Source excerpt:
▼▼▼
Cornell University has for some time received funding to conceive, design and prototype innovative superconducting technology for an energy-recovery linac (ERL) as a basis for a next-generation source. Towards the end of 2011, the team at Cornell surpassed three important milestones on the road towards a coherent source and is now within striking distance of delivering performance that matches theoretical limits.
The goal of an ERL light source is to create ultralow-emittance electron bunches, accelerate them in a superconducting linear accelerator and then circulate them only once through a series of small-gap undulators to produce ultrabright, short pulses with a high fraction of transversely coherent, hard X-ray light. The electron’s energy is then recovered to accelerate a new, high-brightness beam. Three of the biggest R&D challenges are to prove that it is possible to build an electron injector with sufficient current and sufficiently small emittances, as well as a superconducting linac with sufficiently small energy consumption.
Cornell’s prototype injector has achieved the first milestone by delivering a continuous-duty current of 35 mA. This is the world record for any laser-driven photocathode electron gun and is above the specification for one of the proposed operating modes. The team is now ramping up the current to even higher levels.
▲▲▲
Directives:
**a.** Can you copy out, word for word, the rows from the line containing "Click the TURN password field" through the final row?
**b.** What comes next in the passage on Cornell's energy-recovery linac? Write the following part, picking up after its last sentence.
The passage on Cornell's energy-recovery linac and the rows after it are unrelated material.

Task input:
▼▼▼
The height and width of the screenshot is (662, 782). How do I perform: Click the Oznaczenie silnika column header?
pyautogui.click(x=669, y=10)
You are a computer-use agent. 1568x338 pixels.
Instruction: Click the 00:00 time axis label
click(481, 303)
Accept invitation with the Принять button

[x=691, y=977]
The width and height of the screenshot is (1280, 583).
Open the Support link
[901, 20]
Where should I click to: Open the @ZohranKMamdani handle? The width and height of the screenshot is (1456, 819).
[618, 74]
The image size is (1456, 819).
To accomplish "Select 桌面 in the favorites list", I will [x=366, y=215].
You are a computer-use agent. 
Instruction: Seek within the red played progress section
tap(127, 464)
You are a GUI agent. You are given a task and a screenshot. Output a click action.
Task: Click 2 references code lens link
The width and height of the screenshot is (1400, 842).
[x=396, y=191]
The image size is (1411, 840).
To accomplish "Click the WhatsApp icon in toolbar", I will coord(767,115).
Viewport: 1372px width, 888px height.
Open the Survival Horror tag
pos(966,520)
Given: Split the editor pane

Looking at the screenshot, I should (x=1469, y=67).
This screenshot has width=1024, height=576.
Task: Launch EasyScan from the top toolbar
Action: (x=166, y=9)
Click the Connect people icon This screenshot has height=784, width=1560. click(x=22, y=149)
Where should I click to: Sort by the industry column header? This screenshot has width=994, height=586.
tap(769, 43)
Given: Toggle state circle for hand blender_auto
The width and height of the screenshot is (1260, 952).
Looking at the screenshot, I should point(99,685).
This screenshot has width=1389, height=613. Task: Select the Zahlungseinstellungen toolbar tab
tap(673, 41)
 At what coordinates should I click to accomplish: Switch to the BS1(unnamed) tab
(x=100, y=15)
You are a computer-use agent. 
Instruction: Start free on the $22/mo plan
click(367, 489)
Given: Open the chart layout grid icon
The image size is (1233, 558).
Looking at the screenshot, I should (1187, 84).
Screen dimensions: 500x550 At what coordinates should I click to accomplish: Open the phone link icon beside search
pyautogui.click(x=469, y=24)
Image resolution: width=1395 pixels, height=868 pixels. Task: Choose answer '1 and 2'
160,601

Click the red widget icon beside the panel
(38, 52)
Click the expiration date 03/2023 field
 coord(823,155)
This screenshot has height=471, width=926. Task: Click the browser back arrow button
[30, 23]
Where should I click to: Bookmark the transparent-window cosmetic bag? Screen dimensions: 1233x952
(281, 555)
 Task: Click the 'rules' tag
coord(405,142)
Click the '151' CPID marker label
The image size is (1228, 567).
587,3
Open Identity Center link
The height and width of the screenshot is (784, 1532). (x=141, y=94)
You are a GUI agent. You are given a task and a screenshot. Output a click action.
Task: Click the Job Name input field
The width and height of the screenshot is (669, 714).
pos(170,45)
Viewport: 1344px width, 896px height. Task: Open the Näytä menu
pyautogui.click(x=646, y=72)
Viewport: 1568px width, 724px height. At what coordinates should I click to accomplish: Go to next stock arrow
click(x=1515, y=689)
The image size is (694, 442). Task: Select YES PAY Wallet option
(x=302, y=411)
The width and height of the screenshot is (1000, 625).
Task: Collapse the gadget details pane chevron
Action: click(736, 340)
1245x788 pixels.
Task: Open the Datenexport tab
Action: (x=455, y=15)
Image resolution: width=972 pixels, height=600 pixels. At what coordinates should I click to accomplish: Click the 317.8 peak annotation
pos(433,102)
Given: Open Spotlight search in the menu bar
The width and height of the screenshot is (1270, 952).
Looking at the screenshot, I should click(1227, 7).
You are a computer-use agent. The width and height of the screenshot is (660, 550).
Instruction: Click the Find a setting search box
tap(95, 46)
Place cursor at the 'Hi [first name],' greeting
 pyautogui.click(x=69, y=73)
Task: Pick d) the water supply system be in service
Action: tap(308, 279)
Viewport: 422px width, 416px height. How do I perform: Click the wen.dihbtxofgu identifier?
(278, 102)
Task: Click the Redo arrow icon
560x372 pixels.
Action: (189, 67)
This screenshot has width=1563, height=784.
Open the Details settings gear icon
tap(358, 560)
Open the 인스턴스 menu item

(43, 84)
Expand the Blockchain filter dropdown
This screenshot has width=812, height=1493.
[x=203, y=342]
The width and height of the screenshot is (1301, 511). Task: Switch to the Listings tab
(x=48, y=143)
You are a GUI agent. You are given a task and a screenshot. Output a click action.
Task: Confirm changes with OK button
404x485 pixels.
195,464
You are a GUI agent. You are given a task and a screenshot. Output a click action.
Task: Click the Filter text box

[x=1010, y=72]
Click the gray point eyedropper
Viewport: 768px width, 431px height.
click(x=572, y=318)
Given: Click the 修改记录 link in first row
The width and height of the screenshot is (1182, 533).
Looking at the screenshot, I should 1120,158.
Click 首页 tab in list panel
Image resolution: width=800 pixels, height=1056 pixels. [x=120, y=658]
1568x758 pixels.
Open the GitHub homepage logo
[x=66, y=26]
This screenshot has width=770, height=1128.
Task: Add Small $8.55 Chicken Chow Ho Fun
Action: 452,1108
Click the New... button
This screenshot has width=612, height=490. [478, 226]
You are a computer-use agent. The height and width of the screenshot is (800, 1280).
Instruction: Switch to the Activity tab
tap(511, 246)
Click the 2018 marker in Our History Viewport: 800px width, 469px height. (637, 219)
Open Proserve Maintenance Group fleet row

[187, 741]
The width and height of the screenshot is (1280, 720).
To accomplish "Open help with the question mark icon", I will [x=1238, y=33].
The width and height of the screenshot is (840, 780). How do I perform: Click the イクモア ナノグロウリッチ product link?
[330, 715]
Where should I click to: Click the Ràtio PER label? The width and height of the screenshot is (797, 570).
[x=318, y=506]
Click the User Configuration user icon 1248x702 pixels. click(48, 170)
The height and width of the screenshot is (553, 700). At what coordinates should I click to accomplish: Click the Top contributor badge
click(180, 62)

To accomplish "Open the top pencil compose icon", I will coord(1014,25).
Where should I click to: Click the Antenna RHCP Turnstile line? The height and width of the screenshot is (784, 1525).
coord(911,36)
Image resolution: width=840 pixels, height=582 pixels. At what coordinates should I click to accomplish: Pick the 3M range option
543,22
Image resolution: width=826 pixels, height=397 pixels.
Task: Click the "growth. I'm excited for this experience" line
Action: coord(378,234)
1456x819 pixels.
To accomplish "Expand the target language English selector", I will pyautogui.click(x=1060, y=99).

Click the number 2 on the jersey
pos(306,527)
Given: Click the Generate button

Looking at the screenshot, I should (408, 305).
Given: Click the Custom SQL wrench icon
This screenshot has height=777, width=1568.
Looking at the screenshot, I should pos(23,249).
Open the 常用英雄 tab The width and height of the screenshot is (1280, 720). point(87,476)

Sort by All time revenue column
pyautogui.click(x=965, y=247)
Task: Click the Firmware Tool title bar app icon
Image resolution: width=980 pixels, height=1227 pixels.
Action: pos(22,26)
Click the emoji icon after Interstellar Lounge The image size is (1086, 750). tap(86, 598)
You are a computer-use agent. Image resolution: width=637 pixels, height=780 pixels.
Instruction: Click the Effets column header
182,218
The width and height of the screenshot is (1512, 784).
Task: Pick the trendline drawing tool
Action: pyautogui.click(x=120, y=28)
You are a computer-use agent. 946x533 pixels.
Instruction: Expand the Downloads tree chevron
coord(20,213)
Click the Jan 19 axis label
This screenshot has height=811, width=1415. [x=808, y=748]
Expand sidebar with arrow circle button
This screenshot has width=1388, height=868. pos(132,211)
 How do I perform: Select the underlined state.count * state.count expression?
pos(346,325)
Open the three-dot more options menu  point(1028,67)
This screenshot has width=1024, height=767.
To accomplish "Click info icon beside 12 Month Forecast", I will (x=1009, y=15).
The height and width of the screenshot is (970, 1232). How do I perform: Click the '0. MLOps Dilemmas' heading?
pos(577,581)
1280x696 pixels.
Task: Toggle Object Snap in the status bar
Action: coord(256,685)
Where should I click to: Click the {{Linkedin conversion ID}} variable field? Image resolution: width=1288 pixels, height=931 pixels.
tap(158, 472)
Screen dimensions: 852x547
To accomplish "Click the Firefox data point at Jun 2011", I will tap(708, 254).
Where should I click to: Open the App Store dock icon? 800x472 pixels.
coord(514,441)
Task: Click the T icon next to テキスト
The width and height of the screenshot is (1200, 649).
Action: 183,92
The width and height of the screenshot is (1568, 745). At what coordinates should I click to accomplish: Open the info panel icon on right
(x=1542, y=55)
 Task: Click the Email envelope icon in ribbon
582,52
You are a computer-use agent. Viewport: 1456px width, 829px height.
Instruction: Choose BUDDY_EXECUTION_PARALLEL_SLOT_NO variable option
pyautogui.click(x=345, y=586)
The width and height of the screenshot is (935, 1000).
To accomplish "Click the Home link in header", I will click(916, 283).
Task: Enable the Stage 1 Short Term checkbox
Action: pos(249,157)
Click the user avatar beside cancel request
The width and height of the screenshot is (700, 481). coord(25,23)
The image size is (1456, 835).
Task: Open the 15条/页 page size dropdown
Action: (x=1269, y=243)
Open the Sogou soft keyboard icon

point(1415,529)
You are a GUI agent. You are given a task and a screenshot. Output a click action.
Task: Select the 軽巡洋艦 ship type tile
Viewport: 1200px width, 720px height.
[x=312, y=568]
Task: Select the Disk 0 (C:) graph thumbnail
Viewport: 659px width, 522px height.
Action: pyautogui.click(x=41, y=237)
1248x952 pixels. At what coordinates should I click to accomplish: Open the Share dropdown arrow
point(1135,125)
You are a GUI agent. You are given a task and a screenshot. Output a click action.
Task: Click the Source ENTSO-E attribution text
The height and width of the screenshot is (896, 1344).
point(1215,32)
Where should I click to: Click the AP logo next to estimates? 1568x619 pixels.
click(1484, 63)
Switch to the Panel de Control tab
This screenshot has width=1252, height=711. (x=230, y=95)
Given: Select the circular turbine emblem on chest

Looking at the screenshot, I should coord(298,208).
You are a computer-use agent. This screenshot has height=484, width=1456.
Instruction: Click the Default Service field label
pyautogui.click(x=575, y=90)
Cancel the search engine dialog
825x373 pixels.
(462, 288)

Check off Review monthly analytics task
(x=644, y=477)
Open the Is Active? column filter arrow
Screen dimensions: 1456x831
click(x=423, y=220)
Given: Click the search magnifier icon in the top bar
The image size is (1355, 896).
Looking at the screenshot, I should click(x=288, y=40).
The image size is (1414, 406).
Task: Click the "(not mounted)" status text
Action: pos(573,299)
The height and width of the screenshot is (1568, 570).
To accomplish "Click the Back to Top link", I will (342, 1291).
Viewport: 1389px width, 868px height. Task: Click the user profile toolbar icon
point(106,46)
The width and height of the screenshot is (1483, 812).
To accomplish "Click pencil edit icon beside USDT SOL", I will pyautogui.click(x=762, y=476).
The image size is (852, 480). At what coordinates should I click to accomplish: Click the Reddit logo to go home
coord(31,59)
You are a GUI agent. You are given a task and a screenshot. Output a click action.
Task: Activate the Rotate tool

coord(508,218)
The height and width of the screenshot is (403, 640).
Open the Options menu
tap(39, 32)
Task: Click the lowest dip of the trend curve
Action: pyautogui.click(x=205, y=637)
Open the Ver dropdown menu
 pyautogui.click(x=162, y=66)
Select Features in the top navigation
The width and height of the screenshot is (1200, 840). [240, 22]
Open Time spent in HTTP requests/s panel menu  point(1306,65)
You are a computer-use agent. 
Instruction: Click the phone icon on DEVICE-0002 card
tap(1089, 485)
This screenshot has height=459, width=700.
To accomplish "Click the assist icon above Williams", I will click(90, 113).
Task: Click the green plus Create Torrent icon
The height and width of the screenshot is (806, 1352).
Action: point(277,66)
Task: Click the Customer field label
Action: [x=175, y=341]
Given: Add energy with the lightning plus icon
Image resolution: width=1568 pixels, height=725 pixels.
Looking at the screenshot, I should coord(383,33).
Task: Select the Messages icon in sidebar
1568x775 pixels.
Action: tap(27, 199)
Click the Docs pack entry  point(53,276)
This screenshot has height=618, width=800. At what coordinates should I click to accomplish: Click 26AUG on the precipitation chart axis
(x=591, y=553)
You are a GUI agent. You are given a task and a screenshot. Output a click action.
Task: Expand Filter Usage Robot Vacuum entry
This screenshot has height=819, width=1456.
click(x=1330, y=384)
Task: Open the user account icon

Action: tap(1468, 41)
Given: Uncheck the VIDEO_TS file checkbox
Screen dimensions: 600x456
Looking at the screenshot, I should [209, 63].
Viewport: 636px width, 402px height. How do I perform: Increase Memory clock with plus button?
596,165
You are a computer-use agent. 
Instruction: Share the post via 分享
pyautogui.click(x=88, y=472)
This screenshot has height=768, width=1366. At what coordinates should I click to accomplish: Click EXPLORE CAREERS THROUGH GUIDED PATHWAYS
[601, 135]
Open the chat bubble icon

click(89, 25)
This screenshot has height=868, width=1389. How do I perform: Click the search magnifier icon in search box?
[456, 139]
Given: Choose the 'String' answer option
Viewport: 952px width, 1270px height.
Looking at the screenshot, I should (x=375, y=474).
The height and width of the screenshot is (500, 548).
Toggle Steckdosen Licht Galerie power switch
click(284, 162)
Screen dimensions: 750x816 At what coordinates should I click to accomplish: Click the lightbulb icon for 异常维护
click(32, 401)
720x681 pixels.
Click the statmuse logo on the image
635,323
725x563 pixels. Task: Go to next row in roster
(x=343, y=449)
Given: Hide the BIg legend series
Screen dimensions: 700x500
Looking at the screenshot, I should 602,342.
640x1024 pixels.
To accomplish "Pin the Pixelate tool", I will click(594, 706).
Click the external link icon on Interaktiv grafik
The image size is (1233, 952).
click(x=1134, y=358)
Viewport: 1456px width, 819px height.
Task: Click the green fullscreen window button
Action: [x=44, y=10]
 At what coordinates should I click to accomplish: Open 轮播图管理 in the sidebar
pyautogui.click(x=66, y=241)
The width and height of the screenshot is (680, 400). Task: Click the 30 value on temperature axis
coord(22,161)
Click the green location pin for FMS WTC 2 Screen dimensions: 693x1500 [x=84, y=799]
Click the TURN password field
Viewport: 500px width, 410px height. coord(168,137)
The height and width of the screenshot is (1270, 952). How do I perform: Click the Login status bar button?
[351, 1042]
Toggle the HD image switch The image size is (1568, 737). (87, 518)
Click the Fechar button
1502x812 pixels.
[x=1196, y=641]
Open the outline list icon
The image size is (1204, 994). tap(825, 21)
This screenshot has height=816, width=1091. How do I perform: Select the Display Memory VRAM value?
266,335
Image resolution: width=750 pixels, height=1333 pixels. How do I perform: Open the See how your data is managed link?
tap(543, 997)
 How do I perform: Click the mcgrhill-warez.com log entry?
▲▲▲
Answers to the exercise:
**a.**
Click the TURN password field
Viewport: 500px width, 410px height. coord(168,137)
The height and width of the screenshot is (1270, 952). How do I perform: Click the Login status bar button?
[351, 1042]
Toggle the HD image switch The image size is (1568, 737). (87, 518)
Click the Fechar button
1502x812 pixels.
[x=1196, y=641]
Open the outline list icon
The image size is (1204, 994). tap(825, 21)
This screenshot has height=816, width=1091. How do I perform: Select the Display Memory VRAM value?
266,335
Image resolution: width=750 pixels, height=1333 pixels. How do I perform: Open the See how your data is managed link?
tap(543, 997)
 How do I perform: Click the mcgrhill-warez.com log entry?

**b.**
The normalized emittance goals at Cornell are around 0.1 mm mrad for a bunch charge of about 20 pC and 0.3 mm mrad at some 80 pC, i.e. for a 100 mA beam of 1.3 GHz bunches. The emittances achieved for the bunch cores (the central 2/3 of the bunch) are <0.15 mm mrad at 20 pC and 0.3 mm mrad at 80 pC. The team expects even better values as the injector voltages are ramped up. For comparison, at 5 GeV a 0.1 mm mrad emittance yields a geometric horizontal emittance of 10 pm mrad. The current world-record storage-ring source, PETRA-III at DESY, operates with a geometric horizontal emittance of 1 nm mrad.
Finally the energy requirement for the first prototype cavity of Cornell’s X-ray ERL has been shown to be as small as proposed in a vertical cryogenic test (Q0 = 2 × 1010 at 16 MV/m), thus reaching the third milestone.
While much remains to be done, these achievements show that even this first prototype injector, when coupled with a linac and long undulators in a full-scale ERL light source, would already produce continuous-duty (1.3 GHz) pulses of hard X-ray beams of unprecedented coherence and pulse length.